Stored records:
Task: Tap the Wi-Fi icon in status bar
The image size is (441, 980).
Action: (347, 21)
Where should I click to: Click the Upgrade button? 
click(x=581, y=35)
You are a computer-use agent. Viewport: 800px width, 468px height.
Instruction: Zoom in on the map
* * *
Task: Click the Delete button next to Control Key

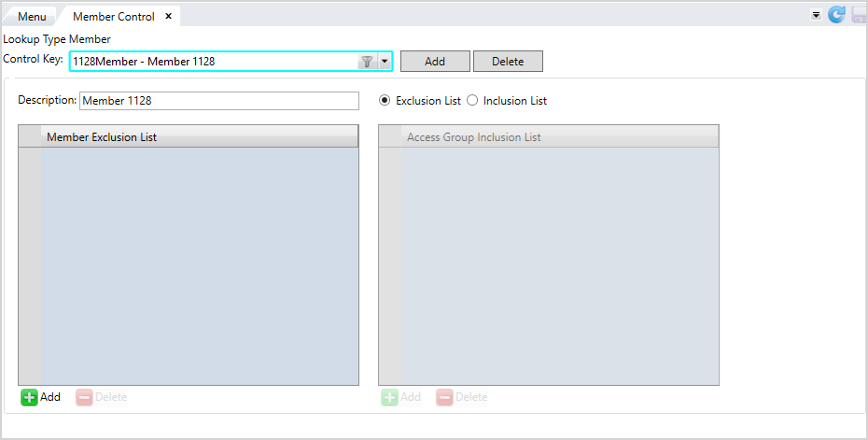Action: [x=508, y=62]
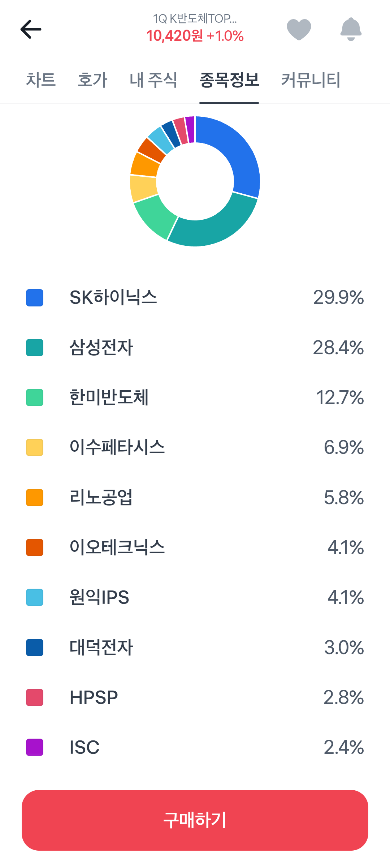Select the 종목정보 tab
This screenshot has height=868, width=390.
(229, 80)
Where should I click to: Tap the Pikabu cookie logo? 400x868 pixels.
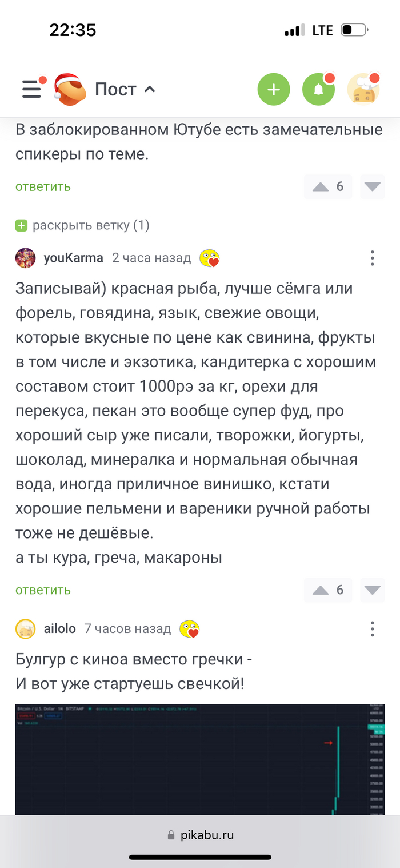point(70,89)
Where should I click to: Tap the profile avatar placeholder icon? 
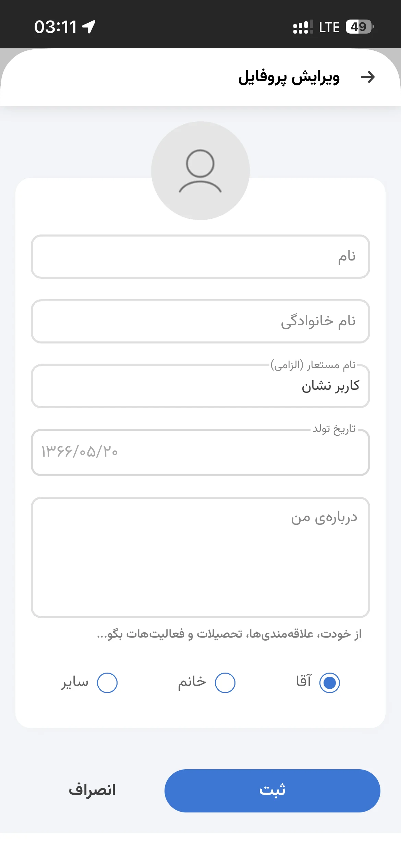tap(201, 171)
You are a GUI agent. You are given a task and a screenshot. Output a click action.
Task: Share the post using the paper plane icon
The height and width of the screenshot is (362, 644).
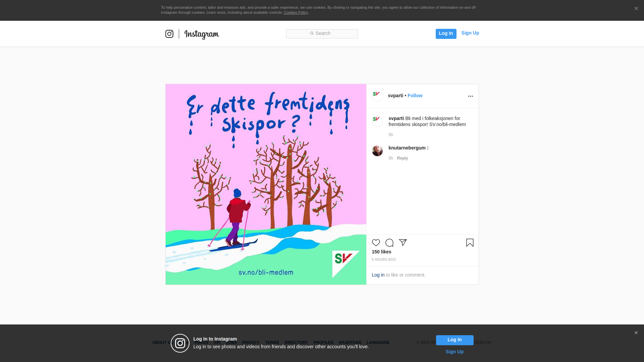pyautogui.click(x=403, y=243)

Task statement: Scan the lines above, and whenever one holds the string "agent", copy it.

Task output:
You are a computer-use agent. Viewport: 800px width, 468px height.
You are a GUI agent. You are given a task and a screenshot. Output a click action.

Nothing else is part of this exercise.